I've been Googling for hours and trying everything I could find, but nothing makes any difference. Unlike many others who posted netatalk problems, only Time Machine won't work for me-- other access is fine.

Suggestions?

Thanks,
--Douglas Mandell


----------



## Anonymous (Sep 11, 2012)

Two things to check:

1. did you put an empty file .com.apple.timemachine.supported at the root of the backup volume?

2. did you specify options:tm for the backup volume in /usr/local/etc/AppleVolumes.default?


----------



## DEMandell (Sep 11, 2012)

Thanks for responding.

This is a volume that I have been using successfully for quite some time with Time Machine from machines running Snow Leopard, and it does already have .com.apple.timemachine.supported in its root.  I didn't have options:tm in the AppleVolumes.default file, but adding it (and restarting netatalk) didn't make any difference.  Plus, machines running Snow Leopard are continuing to do back-ups successfully with Time Machine on this server-- only the machine that I (foolishly) installed Lion on won't work!

Any more ideas?
Thanks.


----------



## SirDice (Sep 11, 2012)

DEMandell said:
			
		

> I have a file server running FreeBSD 8.1


Update your system, 8.1 went End-of-Life in July 2012.

http://www.freebsd.org/security/#unsup


----------



## franklahm (Sep 11, 2012)

Rtm!
AppleVolumes.default


----------



## DEMandell (Sep 11, 2012)

SirDice,

Upgrading the server is definitely on my list, but I had to deploy a Lion machine right away on the network and wanted to try something that I _thought_ would be quicker and easier!

I did recently install a 9.0-based file server at a different location and it is working well with all of the Macs, Lion included.

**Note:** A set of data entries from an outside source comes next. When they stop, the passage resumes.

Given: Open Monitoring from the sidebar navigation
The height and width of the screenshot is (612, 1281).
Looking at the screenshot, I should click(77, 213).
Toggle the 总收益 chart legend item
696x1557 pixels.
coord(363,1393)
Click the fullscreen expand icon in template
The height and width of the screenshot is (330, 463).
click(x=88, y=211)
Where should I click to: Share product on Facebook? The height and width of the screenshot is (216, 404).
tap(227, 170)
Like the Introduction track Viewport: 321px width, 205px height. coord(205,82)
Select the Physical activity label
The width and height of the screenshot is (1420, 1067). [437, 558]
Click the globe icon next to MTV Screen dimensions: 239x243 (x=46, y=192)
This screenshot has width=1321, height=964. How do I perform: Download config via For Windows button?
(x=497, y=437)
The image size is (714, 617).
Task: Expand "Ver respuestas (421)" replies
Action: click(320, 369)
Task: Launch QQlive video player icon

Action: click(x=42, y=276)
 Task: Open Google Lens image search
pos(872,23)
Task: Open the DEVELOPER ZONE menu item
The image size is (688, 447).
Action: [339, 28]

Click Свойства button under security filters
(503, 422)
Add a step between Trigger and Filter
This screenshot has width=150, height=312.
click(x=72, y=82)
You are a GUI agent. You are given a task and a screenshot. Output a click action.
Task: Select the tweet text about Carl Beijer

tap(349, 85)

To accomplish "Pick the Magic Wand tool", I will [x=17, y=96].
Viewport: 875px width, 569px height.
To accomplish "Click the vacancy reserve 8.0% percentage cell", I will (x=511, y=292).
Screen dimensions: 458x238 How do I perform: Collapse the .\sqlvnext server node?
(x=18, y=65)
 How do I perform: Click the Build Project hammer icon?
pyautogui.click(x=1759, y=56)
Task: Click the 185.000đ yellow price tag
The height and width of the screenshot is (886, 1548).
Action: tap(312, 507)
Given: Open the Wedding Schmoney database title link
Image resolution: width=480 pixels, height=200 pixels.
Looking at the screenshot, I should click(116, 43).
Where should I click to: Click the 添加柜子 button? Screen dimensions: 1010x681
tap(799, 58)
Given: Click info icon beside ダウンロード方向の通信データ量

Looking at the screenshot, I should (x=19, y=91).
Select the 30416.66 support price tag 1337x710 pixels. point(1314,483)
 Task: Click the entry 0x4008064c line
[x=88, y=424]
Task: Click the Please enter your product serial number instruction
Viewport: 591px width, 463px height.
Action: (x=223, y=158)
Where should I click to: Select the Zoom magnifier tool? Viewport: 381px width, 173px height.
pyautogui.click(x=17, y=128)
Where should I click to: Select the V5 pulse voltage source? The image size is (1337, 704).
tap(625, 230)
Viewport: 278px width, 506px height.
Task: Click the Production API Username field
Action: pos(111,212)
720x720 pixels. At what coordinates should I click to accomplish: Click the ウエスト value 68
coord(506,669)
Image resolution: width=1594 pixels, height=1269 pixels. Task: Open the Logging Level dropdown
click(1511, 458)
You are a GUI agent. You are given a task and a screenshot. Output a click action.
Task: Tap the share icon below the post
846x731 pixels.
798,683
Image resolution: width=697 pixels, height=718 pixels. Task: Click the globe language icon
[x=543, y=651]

If I am going to upgrade this server, though, is it worth waiting until 9.1 is out later this month?

Thanks.

----

franklahm,

I DID read the manual AND search the net extensively before I posted this question.  This was a working installation that I upgraded to attempt to get it to work with Time Machine on Lion.  It still works with Time Machine on Snow Leopard and normal file sharing with Lion.  The specific error from Time Machine on Lion relates to capabilities of the AFP server that were addressed in netatalk 2.2 (implementation of AFP 3.3). It is not obvious why it isn't working with Lion.  If there is a specific configuration option needed in the AppleVolumes.default file to support Lion, then I would appreciate your help.  Merely directing me to the manual page (which contains no referenced to Lion or OS X 10.7) is not helpful.


----------



## SirDice (Sep 12, 2012)

DEMandell said:
			
		

> If I am going to upgrade this server, though, is it worth waiting until 9.1 is out later this month?


It's probably going to take a little longer. I'd go for 9.0 now (to replace the EoL 8.2) and upgrade it to 9.1 when it does get released. Updating a minor version should be a piece of cake.


----------



## DEMandell (Sep 14, 2012)

Well, I upgraded the server in question to FreeBSD 9.0 (actually, did a fresh install on a different disk, then symlinked the old data on the RAID over into the new tree) and everything is working fine.  I guess there is some little thing in 8.1 that prevents even the most recent version of netatalk from working correctly. And all I was trying to do was buy a little time before having to do the system upgrade!  Oh, well, ya learn something new every day.

Thanks,
--Douglas Mandell


----------